Difficulty: 1 (Easy)
DNA (dioxyribonucleic acid) is the genetic map that defines who we are. It’s found in the nucleus of every one of our cells, and is made up of a number of different bases which when put together code for every action our cells take. Whether it’s producing an enzyme which breaks down starch (an Amylase) or an antibacterial (such as Lysozyme), everything we do is governed by our DNA. But what happens when this gets damaged? Imagine your genome is a set of really complicated instructions, but a page has been torn out. How do you know what to do? Thankfully our DNA exists as a double helix (Have a look at the picture to the right if you’re not sure what that looks like), so you have two copies of each strand. To go back to the metaphor before, essentially you have two copies of the instructions! To complicate matters a little further, both of the strands of DNA aren’t actually identical but are complementary. This means that each base pairs specifically to another base (A-T, C-G), so what you have is a mirror image of your information. It’s therefore pretty unlikely that any damage that is made can’t be fixed.

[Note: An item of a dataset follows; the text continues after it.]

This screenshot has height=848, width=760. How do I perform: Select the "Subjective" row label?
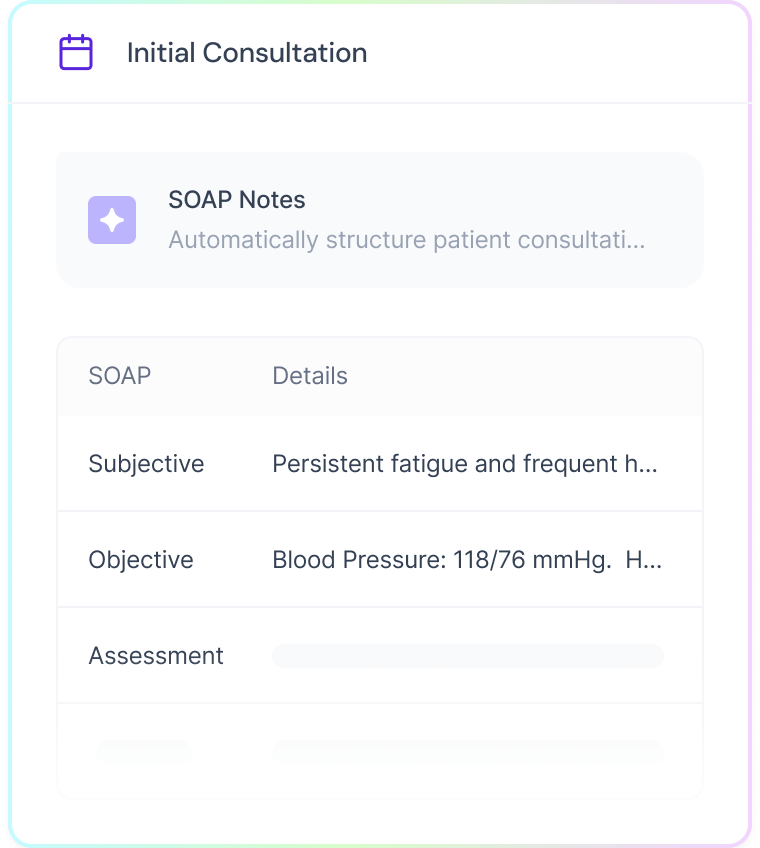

Why should you care about DNA damage anyway?
The human mitochondrion has 16,569 base pairs, never mind the staggering 3.3 x 109 base pairs that make up our entire genome! So what if one base is changed?! Well, unfortunately that one base change, if coding for an important gene, could have a catastrophic effect on your cells. Variations in proteins that control the cell cycle could cause cancer. Furthermore, too much DNA damage is a signal to the cell that it needs to induce apoptosis (cell death). Often damage causes changes in the shape of DNA, making it distorted, and this in turn can cause more problems when your cells try to replicate. Terrifyingly, our cells are faced with these problems thousands of times a day, but thankfully we have evolved to be very good at noticing these changes and fixing them.
What causes DNA damage?
Far too many things to mention! Naturally damage occurs to DNA all the time, and often on purpose. For example, topoisomerases are proteins which stop over-winding of DNA during replication by cutting one strand and allowing the other to pass through. This would cause huge problems to your cells when they are replicating their DNA (a crucial process), so proteins like this have a very important role. There are other mutagens that can harm our DNA, from radiation to harmful chemicals. Imagine a world where every time you got sunburn you developed cancer… Thankfully this isn’t the case, thanks to some clever tricks our cells have evolved to fix this.
So that’s a quick overview of why DNA damage happens and what causes it. Over this series of blogs I’ll talk more about the causes of damage and specific ways organisms have adapted to fix these problems.
I hope you’ve enjoyed your daily dose of science!